Элиссанда аккуратно заправила тусклые седые прядки за уши.
— Все будет в порядке, тетя, я обещаю.
Она укрыла тетю Рейчел еще одним мягким шерстяным одеялом, чтобы та не мерзла.
— Нам придется на это пойти. Такой возможности может больше не представиться.
Мысленно она изумилась тому, как поразительно своевременно на дом леди Кингсли случилось нашествие крыс. Создавалось впечатление, что крысы знали, когда уедет дядя.
— Я не боюсь его.
Так или иначе, правда не имела значения. Главное, что Элиссанда должна была верить в собственное бесстрашие.
Она опустилась на колени у кровати тети Рейчел и всмотрелась в ее исхудавшее, но все еще красивое лицо.
— Я вытащу тебя отсюда, тетя. Я нас обеих вытащу.
Вероятность успеха была бесконечно мала. Но она была. Пока можно довольствоваться и этим.
Она прикоснулась губами к ввалившейся щеке тети Рейчел.
— Поздравь меня, я собираюсь выйти замуж.

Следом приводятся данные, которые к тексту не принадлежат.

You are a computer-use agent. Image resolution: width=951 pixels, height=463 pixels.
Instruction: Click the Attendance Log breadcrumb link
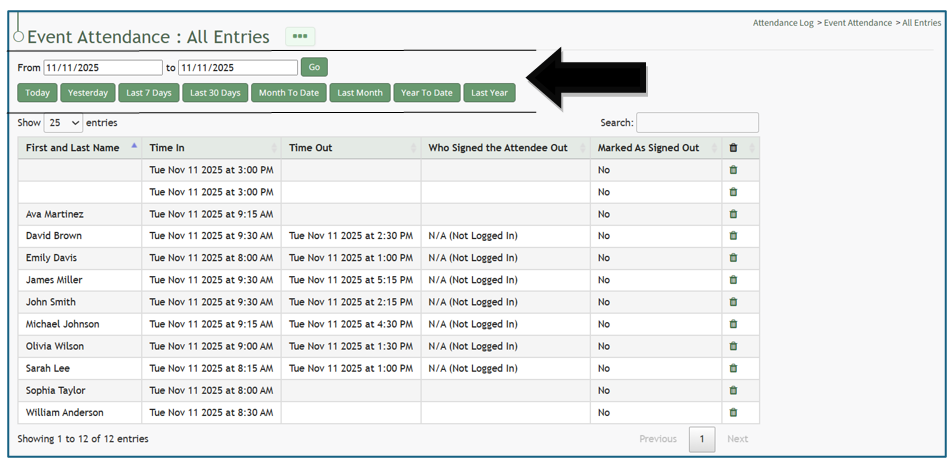click(783, 23)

— Нам необходимо жениться, — сказал Вир своему брату. У леди Кингсли было два экипажа, но только одна упряжка лошадей. Поэтому первыми в Хайгейт-Корт отправились дамы, а джентльмены остались ждать транспорта.
— Мы еще молоды, — сообщил Фредди.
Конрад и Уэссекс увлеченно играли в двадцать одно. Кингсли сидел на своем багаже и читал иллюстрированную лондонскую газету. Вир и Фредди медленно прогуливались по аллее.
— Мне почти тридцать. И чего я достиг?
Легко потерпеть неудачу, если волочиться только за самыми популярными дебютантками сезона, еще легче, если при этом периодически поливать платья упомянутых дебютанток пуншем. Вир считал, что его должны рассматривать как человека, желающего осесть. Это должно сделать его роль еще более убедительной — несчастный безобидный идиот слишком туп для того, чтобы понять: сук надо рубить по плечу.
— Позволь девушке узнать тебя получше, прежде чем ты сделаешь ей предложение, — сказал Фредди. — Я уверен, что женщина не сможет не полюбить тебя, если ты дашь ей время.
Прошло тринадцать лет, а Фредди все еще говорит с Виром так, словно ничего не изменилось, и Вир остался тем же братом, который защищал мальчишку от их отца. Вир ожидал обычного укола вины, но совершенно не предвидел, что ему придется отворачиваться, чтобы скрыть слезы. Разобравшись с Дугласом, ему придется взять длительный отпуск — пожалуй, он слишком сильно устал.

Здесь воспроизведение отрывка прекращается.